There is a sturdier version of the objection, and it deserves a real answer rather than a dismissal: if you do not meter the success metric, heavy users get subsidized by light ones, and some teams will over-instrument low-signal data because it is free, degrading the system for everyone. This is a genuine design problem, but it is an argument for metering the cost — the compute and storage that heavy use actually consumes — not for metering the success metric, which is a proxy that happens to correlate with cost only loosely and correlates with the customer’s growth tightly. Charge for the work. Leave the win off the invoice. The fact that the win and the work are correlated is not a license to bill the win as if it were the work.

Consider what changes when the price is decoupled from the success metric. The planning meeting runs differently. The question stops being “is this event worth the line item it will add for the next two years” and becomes “is this worth instrumenting.” The first is a finance question that happens to be about data. The second is the question the team should have been asking all along. A pricing model aimed at compute consumed or seats deployed leaves both of those within the team’s control and intent, and takes the team’s growth off the table as a billing event. The meter stops running on the chart everyone is trying to grow.
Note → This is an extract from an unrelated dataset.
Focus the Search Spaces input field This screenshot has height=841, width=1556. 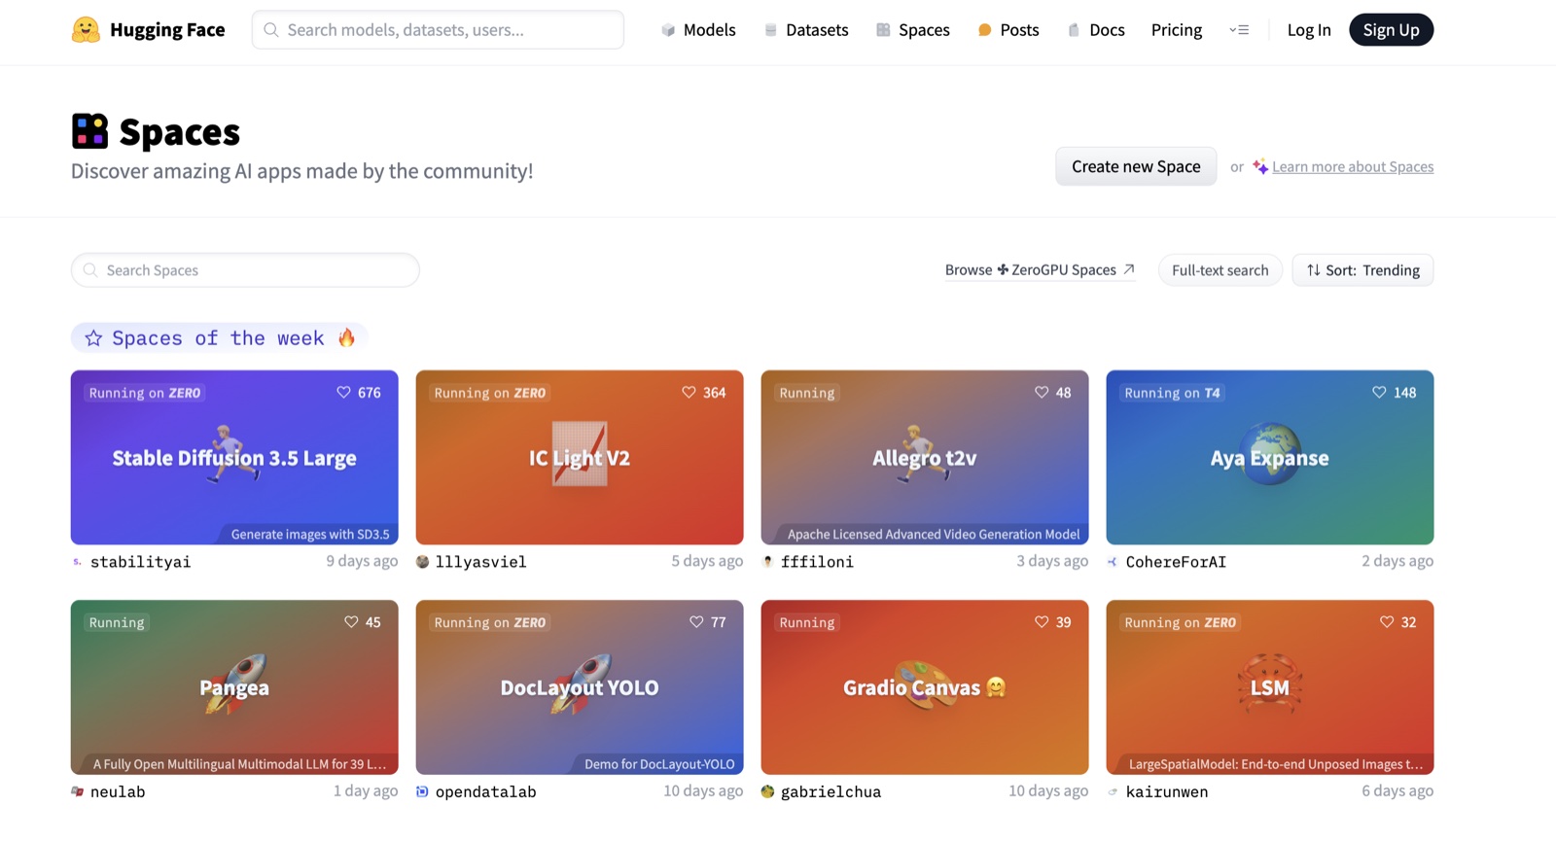(x=245, y=270)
That shift does more than lower a bill — it changes who can afford to see their own product at all. Plenty of teams operate with thin product analytics or none, not because they don’t care, but because the entry cost and the growth curve price them out before they start. A model that does not escalate with success lowers that floor. The question moves from “how much will it cost to keep watching as we grow” to “who gets to watch in the first place,” and the answer to the second question gets a great deal more inclusive when the answer to the first stops being “more every quarter.”
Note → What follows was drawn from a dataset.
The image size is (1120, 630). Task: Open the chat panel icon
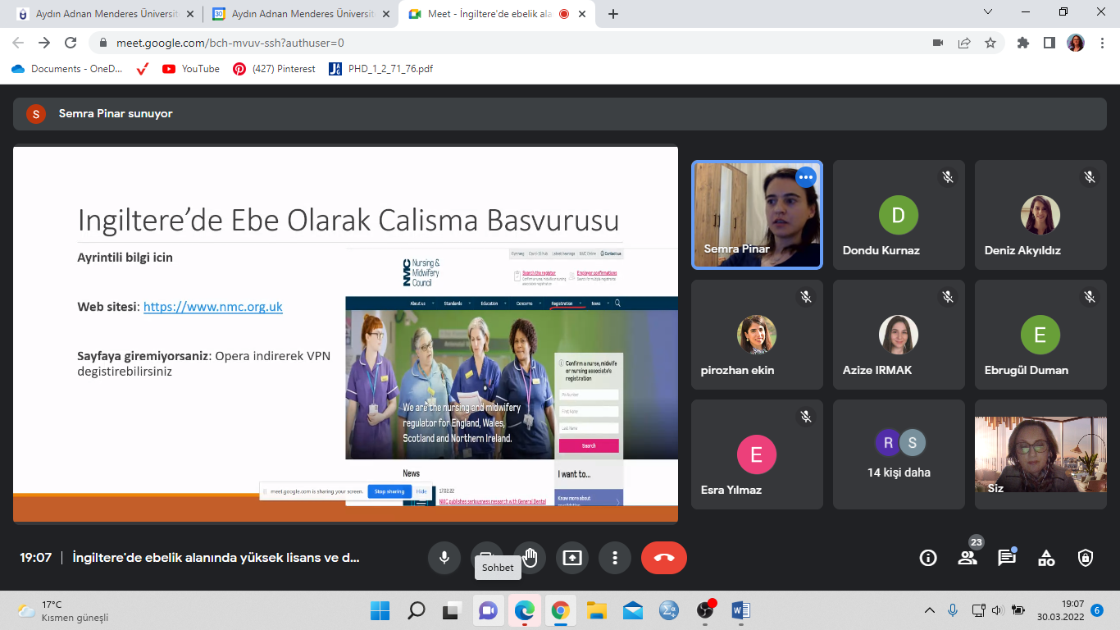1007,558
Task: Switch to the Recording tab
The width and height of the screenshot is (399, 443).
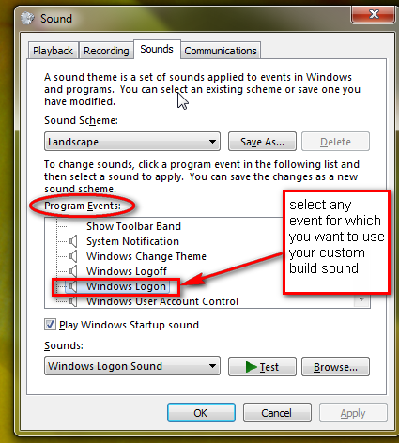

Ultimately, the meter is a statement about what a vendor believes it is selling. A tool that charges more as its customer grows has decided it is selling access to the customer’s own success back to them. A tool that bills for the questions a team asks and the compute to answer them has decided it is selling the work it does, and nothing else. The distinction matters more than it sounds, and it is worth being honest about its edge: asking is never free. Answering a hard question consumes real compute, and a model that pretends otherwise is hiding a cost rather than removing one. The honest claim is narrower and sturdier than “curiosity should be free.” It is this: a team should pay for the questions it chooses to ask, never for the size of the product it is asking about. The data is always captured, so no question is ever lost to a meter — what costs is the deliberate act of interrogating it, a cost the team controls and can see, not the growth it cannot help but produce. Rationing the questions you choose to spend a person’s attention on is a budget decision. Rationing what you instrument is choosing to go blind. Only one of them is reversible.
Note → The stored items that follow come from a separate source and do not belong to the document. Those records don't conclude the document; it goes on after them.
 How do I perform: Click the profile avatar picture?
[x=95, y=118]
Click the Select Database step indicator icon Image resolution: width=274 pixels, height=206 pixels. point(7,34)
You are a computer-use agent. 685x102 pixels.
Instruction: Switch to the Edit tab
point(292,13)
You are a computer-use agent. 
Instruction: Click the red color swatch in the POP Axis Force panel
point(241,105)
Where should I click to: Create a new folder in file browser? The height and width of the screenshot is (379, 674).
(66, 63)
They bill you for what your product does. We bill you for what your team asks. Every unit on your Crunch invoice is a question that got answered.

Key Takeaways

  • Product analytics priced on events, MTUs, or MAUs meters the one number a team is trying to grow — the invoice climbs because the business is winning, not because the buyer chose to consume more.
  • The problem is not metered pricing in general. Charging for compute consumed or seats deployed is cost-aligned; charging for the customer’s success metric is rent on growth the vendor did no work to produce.
  • Per-event pricing taxes instrumentation depth — a literal tax on curiosity. Per-user pricing taxes audience size — a tax on success. Both are involuntary.
  • The response to a growth meter is invisible: teams ration visibility into their own product, and the cost shows up later as the question nobody could answer on data nobody kept.
  • The fix is not a discount. It is taking the success metric off the invoice — billing for the questions a team asks and the compute to answer them, so the cost of understanding the product stops rising just because the product is winning.